▸ GIVEN EXERCISE
Change "security decision" to "surety bond decision" in the part of the decision that opens with the words containing "1. The questions" and closes with "made without power.", and write that part out again.

▸ ARTICLE
=====

I have determined to affirm the original decision that a surety bond should apply in [CTS’s wife’s] case.

  1. I will refer to this decision as the “security decision”.

  2. The NSWTG acknowledged that there is real doubt about whether he has power to make the security decision but that when the legislative provisions are read in a coherent way, he does have that power. The NSWTG also acknowledged that the surety bond scheme has been criticised by many managers and others in the community since its introduction. Nevertheless, the NSWTG maintains that it is a sensible measure designed to ensure that the most vulnerable members of the community will not lose their assets because of maladministration by a manager.

Issues

  1. The questions to be determined and my answers to those questions are:

  1. Does the NSWTG have power to make the security decision? No.

  2. Does the Tribunal have jurisdiction to review the security decision? Yes.

  3. If so, what is the correct decision? To set aside the security decision because it was made without power.

=====

Target pointing records:

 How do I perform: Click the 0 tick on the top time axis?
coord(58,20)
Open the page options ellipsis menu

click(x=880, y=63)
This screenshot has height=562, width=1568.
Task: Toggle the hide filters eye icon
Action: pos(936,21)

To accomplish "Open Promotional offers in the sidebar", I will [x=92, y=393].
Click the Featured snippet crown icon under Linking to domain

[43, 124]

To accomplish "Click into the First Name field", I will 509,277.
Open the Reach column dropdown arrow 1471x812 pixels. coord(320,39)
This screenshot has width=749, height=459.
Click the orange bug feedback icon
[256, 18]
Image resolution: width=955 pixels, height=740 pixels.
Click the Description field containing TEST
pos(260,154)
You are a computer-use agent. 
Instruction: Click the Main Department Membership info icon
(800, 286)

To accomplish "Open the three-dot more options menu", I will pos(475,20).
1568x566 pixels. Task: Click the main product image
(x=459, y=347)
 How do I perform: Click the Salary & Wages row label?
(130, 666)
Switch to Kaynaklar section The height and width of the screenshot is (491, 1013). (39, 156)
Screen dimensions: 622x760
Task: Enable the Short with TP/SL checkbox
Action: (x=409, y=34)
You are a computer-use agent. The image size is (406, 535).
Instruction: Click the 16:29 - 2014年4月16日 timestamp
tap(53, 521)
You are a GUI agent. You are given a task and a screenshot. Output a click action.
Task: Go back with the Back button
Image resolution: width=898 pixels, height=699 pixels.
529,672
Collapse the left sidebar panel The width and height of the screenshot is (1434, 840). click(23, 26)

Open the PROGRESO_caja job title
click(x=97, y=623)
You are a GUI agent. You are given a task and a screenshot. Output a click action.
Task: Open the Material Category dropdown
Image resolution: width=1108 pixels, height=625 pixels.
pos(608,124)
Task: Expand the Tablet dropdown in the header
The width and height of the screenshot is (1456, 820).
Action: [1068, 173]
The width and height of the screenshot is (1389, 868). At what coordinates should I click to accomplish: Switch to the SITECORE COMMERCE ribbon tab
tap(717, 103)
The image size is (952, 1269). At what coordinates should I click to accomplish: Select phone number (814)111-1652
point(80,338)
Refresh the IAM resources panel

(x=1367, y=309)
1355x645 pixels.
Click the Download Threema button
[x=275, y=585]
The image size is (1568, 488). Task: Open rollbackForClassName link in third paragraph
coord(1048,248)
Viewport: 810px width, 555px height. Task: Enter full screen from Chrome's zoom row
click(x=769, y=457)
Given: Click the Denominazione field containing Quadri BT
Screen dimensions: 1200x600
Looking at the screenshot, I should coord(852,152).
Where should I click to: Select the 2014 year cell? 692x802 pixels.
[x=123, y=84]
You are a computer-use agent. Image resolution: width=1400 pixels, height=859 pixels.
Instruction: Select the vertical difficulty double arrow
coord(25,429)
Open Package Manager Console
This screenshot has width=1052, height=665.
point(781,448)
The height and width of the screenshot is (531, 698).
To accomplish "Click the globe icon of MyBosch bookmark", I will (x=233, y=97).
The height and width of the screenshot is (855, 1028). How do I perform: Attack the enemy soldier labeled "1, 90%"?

=====

▸ RESPONSE TO THIS TASK
1. The questions to be determined and my answers to those questions are:

  1. Does the NSWTG have power to make the surety bond decision? No.

  2. Does the Tribunal have jurisdiction to review the surety bond decision? Yes.

  3. If so, what is the correct decision? To set aside the surety bond decision because it was made without power.